> **What is being asked**:
The entries below should be transcribed in their entirety, exactly as written.

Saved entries

--------

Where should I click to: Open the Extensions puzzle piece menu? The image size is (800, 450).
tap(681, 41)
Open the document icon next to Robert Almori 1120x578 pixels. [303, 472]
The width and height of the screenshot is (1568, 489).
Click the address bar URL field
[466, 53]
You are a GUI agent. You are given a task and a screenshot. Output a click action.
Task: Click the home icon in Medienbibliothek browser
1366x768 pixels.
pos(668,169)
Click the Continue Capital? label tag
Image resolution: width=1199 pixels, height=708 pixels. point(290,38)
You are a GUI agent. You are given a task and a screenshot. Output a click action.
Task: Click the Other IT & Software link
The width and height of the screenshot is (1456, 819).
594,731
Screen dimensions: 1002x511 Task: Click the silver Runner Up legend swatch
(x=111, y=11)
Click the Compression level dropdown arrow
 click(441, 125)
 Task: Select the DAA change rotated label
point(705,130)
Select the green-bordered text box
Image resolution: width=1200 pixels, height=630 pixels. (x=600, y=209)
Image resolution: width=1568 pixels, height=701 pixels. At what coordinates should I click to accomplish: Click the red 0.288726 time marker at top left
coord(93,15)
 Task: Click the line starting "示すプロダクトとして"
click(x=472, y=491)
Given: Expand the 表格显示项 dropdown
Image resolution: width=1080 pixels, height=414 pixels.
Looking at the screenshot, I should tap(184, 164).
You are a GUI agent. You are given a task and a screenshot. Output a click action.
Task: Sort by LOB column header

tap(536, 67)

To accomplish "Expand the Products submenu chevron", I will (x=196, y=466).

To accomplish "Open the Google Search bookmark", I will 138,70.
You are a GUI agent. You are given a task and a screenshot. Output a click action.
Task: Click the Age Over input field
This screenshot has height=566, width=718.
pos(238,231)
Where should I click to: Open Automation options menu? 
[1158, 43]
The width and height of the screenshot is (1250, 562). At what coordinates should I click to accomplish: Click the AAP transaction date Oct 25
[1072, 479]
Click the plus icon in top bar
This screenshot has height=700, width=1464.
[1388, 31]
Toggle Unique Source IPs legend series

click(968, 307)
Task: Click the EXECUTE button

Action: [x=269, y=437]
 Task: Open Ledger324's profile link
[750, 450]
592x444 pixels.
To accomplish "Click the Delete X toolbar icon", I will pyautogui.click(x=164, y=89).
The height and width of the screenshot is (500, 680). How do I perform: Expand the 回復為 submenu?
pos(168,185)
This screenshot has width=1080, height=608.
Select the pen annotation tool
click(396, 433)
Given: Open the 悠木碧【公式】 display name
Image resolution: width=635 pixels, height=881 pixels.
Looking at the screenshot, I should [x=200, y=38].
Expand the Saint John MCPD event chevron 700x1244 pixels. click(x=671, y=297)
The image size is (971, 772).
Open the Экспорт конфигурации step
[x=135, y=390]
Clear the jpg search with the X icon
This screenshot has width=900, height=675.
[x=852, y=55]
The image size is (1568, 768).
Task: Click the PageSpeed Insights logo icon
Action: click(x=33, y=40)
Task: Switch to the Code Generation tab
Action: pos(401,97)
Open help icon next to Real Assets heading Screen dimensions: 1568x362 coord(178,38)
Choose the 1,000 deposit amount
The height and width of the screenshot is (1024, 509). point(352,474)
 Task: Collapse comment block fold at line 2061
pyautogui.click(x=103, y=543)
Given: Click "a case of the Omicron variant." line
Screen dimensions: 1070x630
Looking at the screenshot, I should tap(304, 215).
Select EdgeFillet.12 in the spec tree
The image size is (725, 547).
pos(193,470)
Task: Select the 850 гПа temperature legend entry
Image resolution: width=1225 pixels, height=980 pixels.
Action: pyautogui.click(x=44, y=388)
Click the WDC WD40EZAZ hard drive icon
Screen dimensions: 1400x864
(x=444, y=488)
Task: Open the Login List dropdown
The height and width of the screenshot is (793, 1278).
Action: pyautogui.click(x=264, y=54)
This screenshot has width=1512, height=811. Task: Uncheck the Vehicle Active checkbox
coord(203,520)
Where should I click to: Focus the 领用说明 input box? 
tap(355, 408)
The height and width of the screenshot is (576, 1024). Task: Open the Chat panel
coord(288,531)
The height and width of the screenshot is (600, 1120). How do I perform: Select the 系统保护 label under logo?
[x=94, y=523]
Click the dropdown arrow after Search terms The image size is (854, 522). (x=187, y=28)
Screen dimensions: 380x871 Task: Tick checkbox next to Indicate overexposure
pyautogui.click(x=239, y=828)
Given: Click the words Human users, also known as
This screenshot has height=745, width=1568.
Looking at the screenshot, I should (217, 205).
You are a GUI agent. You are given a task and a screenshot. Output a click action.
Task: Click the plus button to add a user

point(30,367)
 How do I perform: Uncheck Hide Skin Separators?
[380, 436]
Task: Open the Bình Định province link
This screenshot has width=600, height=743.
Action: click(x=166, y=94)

--------

> **Response**:
Where should I click to: Open the Extensions puzzle piece menu? The image size is (800, 450).
tap(681, 41)
Open the document icon next to Robert Almori 1120x578 pixels. [303, 472]
The width and height of the screenshot is (1568, 489).
Click the address bar URL field
[466, 53]
You are a GUI agent. You are given a task and a screenshot. Output a click action.
Task: Click the home icon in Medienbibliothek browser
1366x768 pixels.
pos(668,169)
Click the Continue Capital? label tag
Image resolution: width=1199 pixels, height=708 pixels. point(290,38)
You are a GUI agent. You are given a task and a screenshot. Output a click action.
Task: Click the Other IT & Software link
The width and height of the screenshot is (1456, 819).
594,731
Screen dimensions: 1002x511 Task: Click the silver Runner Up legend swatch
(x=111, y=11)
Click the Compression level dropdown arrow
 click(441, 125)
 Task: Select the DAA change rotated label
point(705,130)
Select the green-bordered text box
Image resolution: width=1200 pixels, height=630 pixels. (x=600, y=209)
Image resolution: width=1568 pixels, height=701 pixels. At what coordinates should I click to accomplish: Click the red 0.288726 time marker at top left
coord(93,15)
 Task: Click the line starting "示すプロダクトとして"
click(x=472, y=491)
Given: Expand the 表格显示项 dropdown
Image resolution: width=1080 pixels, height=414 pixels.
Looking at the screenshot, I should tap(184, 164).
You are a GUI agent. You are given a task and a screenshot. Output a click action.
Task: Sort by LOB column header

tap(536, 67)

To accomplish "Expand the Products submenu chevron", I will (x=196, y=466).

To accomplish "Open the Google Search bookmark", I will 138,70.
You are a GUI agent. You are given a task and a screenshot. Output a click action.
Task: Click the Age Over input field
This screenshot has height=566, width=718.
pos(238,231)
Where should I click to: Open Automation options menu? 
[1158, 43]
The width and height of the screenshot is (1250, 562). At what coordinates should I click to accomplish: Click the AAP transaction date Oct 25
[1072, 479]
Click the plus icon in top bar
This screenshot has height=700, width=1464.
[1388, 31]
Toggle Unique Source IPs legend series

click(968, 307)
Task: Click the EXECUTE button

Action: [x=269, y=437]
 Task: Open Ledger324's profile link
[750, 450]
592x444 pixels.
To accomplish "Click the Delete X toolbar icon", I will pyautogui.click(x=164, y=89).
The height and width of the screenshot is (500, 680). How do I perform: Expand the 回復為 submenu?
pos(168,185)
This screenshot has width=1080, height=608.
Select the pen annotation tool
click(396, 433)
Given: Open the 悠木碧【公式】 display name
Image resolution: width=635 pixels, height=881 pixels.
Looking at the screenshot, I should [x=200, y=38].
Expand the Saint John MCPD event chevron 700x1244 pixels. click(x=671, y=297)
The image size is (971, 772).
Open the Экспорт конфигурации step
[x=135, y=390]
Clear the jpg search with the X icon
This screenshot has width=900, height=675.
[x=852, y=55]
The image size is (1568, 768).
Task: Click the PageSpeed Insights logo icon
Action: click(x=33, y=40)
Task: Switch to the Code Generation tab
Action: pos(401,97)
Open help icon next to Real Assets heading Screen dimensions: 1568x362 coord(178,38)
Choose the 1,000 deposit amount
The height and width of the screenshot is (1024, 509). point(352,474)
 Task: Collapse comment block fold at line 2061
pyautogui.click(x=103, y=543)
Given: Click "a case of the Omicron variant." line
Screen dimensions: 1070x630
Looking at the screenshot, I should tap(304, 215).
Select EdgeFillet.12 in the spec tree
The image size is (725, 547).
pos(193,470)
Task: Select the 850 гПа temperature legend entry
Image resolution: width=1225 pixels, height=980 pixels.
Action: pyautogui.click(x=44, y=388)
Click the WDC WD40EZAZ hard drive icon
Screen dimensions: 1400x864
(x=444, y=488)
Task: Open the Login List dropdown
The height and width of the screenshot is (793, 1278).
Action: pyautogui.click(x=264, y=54)
This screenshot has width=1512, height=811. Task: Uncheck the Vehicle Active checkbox
coord(203,520)
Where should I click to: Focus the 领用说明 input box? 
tap(355, 408)
The height and width of the screenshot is (576, 1024). Task: Open the Chat panel
coord(288,531)
The height and width of the screenshot is (600, 1120). How do I perform: Select the 系统保护 label under logo?
[x=94, y=523]
Click the dropdown arrow after Search terms The image size is (854, 522). (x=187, y=28)
Screen dimensions: 380x871 Task: Tick checkbox next to Indicate overexposure
pyautogui.click(x=239, y=828)
Given: Click the words Human users, also known as
This screenshot has height=745, width=1568.
Looking at the screenshot, I should (217, 205).
You are a GUI agent. You are given a task and a screenshot. Output a click action.
Task: Click the plus button to add a user

point(30,367)
 How do I perform: Uncheck Hide Skin Separators?
[380, 436]
Task: Open the Bình Định province link
This screenshot has width=600, height=743.
Action: click(x=166, y=94)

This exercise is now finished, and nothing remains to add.